Phosphoinositide 3-kinase-dependent regulation of Na+/H+ exchanger in dendritic cells.

Dendritic cells (DCs), antigen-presenting cells that are able to initiate primary immune responses and to establish immunological memory, are activated by exposure to bacterial lipopolysaccharides (LPS), which leads to cell swelling, triggering ROS formation and stimulating migration. The function of DCs is regulated by the phosphoinositide 3 (PI3) kinase pathway. On the other hand, PI3 kinase is an important regulator of diverse transporters including the Na(+)/H(+) exchanger (NHE). The present study was performed to elucidate the role of PI3 kinase in NHE activity, cell volume, ROS formation, and migration. To this end, DCs were isolated from murine bone marrow, cytosolic pH (pH(i)) determined utilizing 2',7'-bis-(2-carboxyethyl)-5-(and-6)-carboxyfluorescein fluorescence, Na(+)/H(+) exchanger activity from the Na(+)-dependent realkalinization after an ammonium pulse, cell volume from forward scatter in fluorescence-activated cell sorter analysis, ROS production from 2',7'-dichlorodihydrofluorescein diacetate fluorescence, and migration utilizing transwell migration assays.

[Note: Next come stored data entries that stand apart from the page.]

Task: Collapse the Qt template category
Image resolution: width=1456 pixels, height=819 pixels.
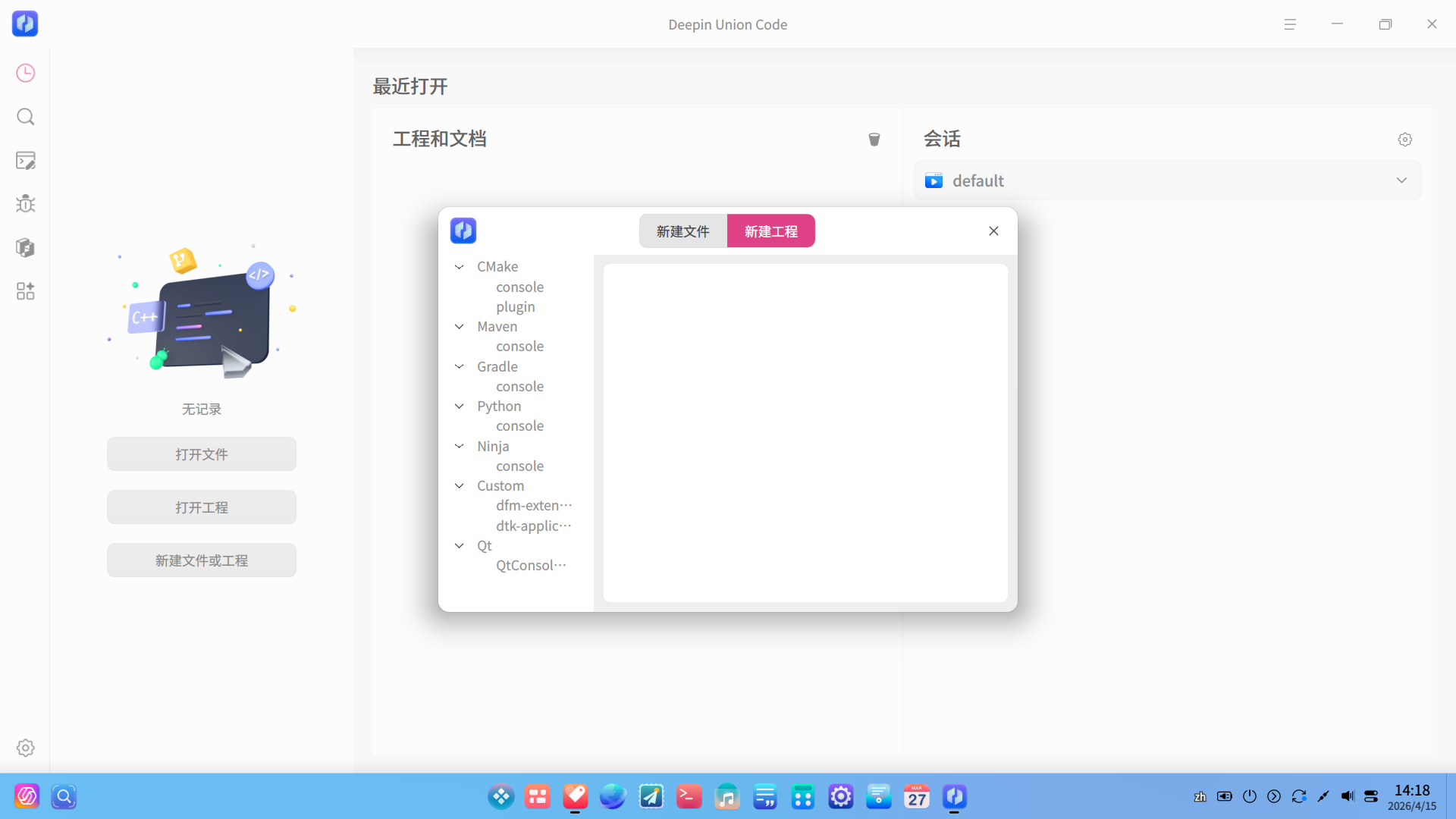Action: click(459, 545)
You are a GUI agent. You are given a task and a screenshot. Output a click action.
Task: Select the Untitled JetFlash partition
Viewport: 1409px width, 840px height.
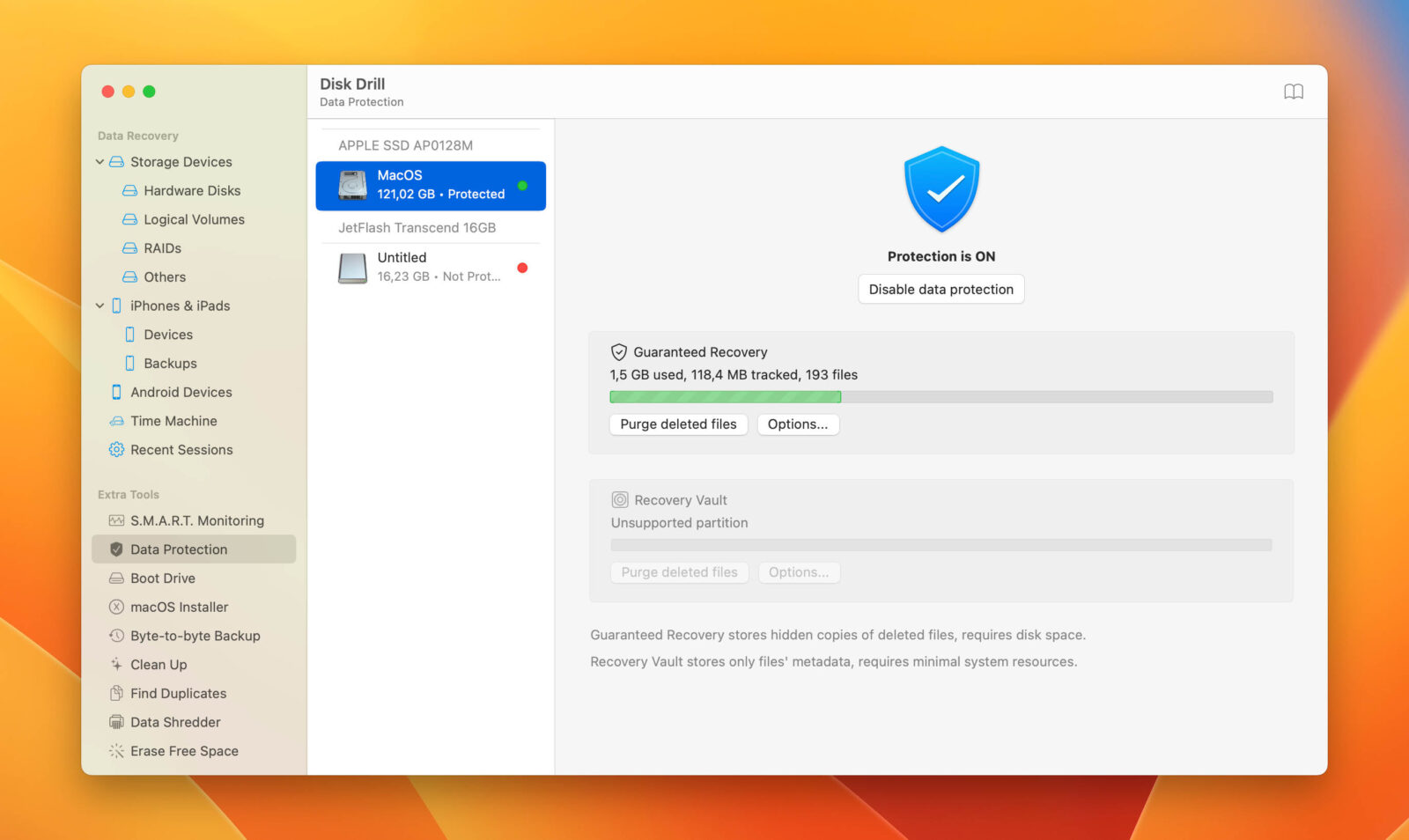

Exposure of DCs to LPS led within 4 h to a gradual cytosolic acidification paralleled by a transient time- and dose-dependent increase of Na(+)/H(+) exchanger activity, cell swelling, enhanced ROS production, and stimulation of migration. The PI3K inhibitors Wortmannin (1 μM) or LY294002 (10 μM) significantly blunted the effects of LPS on NHE activity, cell volume, ROS production, and migration. The present observations disclose a critical role of PI3K signaling in the regulation of DC function following exposure to LPS.